Últimos días de una casa es el título de una de las obras más connotadas de la poetisa y narradora cubana Dulce María Loynaz Muñoz (1902-1997), galardonada en 1992 con el Premio Cervantes, segunda mujer en adquirir ese reconocimiento después de María Zambrano.
La casa a la que hace referencia protagonizó una de las elegías más famosas en las letras del siglo XX cubano. Desde 1904 la familia Loynaz se mudó a esa residencia, situada en la intercesión de la avenida Línea y la calle 14, en el Vedado habanero.
Con una estructura de versos largos y escrito por etapas, el poema utiliza el recurso de la personificación para otorgar protagonismo a una vieja edificación, donde las historias y vidas de los que residieron allí quedaron a la sombra del pasado, dejando espacio solo para el polvo pertinaz y un vacío inmenso.
En el texto se manifiesta un tono coloquial, más acentuado que en obras anteriores de su poemario, y resulta interesante la interpretación de la casa como símbolo personal de la autora. Los versos trasmiten la sensación de que el aislamiento es involuntario, provocado por el apartamiento de las demás personas, mientras ella no había depuesto su calidez interior:
“Soy una casa vieja, lo comprendo.
Poco a poco -sumida en estupor-
he visto desaparecer
a casi todas mis hermanas,
y en su lugar alzarse a las intrusas,
poderosos los flancos,
alta y desafiadora la cerviz”.
La casa, los objetos en su interior y el velo de polvo que le invade constituyen espirales que activan la memoria de la autora y a través de los cuales desfilan imágenes de la historia familiar, reconstruyendo un tiempo que no es ya lineal.

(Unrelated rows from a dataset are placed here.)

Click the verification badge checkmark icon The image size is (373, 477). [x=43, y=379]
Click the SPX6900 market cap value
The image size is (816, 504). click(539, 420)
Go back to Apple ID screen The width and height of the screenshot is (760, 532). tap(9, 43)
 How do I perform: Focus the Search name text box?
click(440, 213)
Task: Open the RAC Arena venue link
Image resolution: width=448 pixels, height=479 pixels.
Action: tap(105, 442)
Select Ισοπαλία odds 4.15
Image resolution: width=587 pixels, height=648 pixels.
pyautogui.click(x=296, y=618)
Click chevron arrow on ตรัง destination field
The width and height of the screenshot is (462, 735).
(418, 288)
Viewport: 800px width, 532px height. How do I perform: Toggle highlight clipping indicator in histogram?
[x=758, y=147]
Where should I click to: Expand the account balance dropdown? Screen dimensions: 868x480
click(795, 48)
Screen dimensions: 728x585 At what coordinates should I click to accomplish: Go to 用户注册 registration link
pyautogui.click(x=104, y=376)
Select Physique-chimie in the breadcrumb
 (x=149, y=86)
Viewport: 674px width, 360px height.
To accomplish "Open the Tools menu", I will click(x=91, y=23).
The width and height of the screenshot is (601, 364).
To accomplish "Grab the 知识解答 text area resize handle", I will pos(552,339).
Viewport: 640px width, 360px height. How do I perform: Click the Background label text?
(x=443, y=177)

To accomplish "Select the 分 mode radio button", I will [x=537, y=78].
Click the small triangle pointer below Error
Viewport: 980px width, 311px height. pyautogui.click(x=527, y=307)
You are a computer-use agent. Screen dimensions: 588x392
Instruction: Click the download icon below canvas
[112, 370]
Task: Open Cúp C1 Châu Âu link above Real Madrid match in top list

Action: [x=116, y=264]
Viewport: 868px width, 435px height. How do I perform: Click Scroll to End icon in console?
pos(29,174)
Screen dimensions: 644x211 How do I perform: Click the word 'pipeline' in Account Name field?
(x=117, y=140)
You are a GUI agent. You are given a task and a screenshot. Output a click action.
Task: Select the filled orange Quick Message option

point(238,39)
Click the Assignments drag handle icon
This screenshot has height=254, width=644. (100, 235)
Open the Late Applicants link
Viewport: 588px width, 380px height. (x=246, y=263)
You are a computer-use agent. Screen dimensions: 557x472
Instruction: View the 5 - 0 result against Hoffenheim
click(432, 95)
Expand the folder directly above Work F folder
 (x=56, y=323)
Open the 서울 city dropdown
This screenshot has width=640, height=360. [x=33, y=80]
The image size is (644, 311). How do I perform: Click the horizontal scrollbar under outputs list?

“No me han faltado, claro está, días en blanco.
Sí, días sin palabras que decir
En que hasta el leve roce de una hoja
Pudo sonar mil veces aumentado
Con una resonancia de tambores.
Pero el silencio era distinto entonces:
Era un silencio con sabor humano”.
“Quiero decir que provenía de “ellos”,
Los que dentro de mí partían el pan;
De ellos o de algo suyo, como la propia ausencia,
Una ausencia cargada de regresos,
Porque pese a sus pies, yendo y viniendo,
Yo los sentía siempre
Unidos a mí por alguna
Cuerda invisible,
Íntimamente maternal, nutricia”.
Los últimos años de su vida, la Loynaz vivió en una casona ubicada en calle 19, esquina E, que en la actualidad es el Centro Cultural Dulce María Loynaz, espacio cultural que regala al público el retrato de una mujer cuya obra trasciende la Isla.
No obstante, el poema “Últimos días de una casa” está dedicado a su anterior hogar, en el que atesoró tantas vivencias convertidas en verso.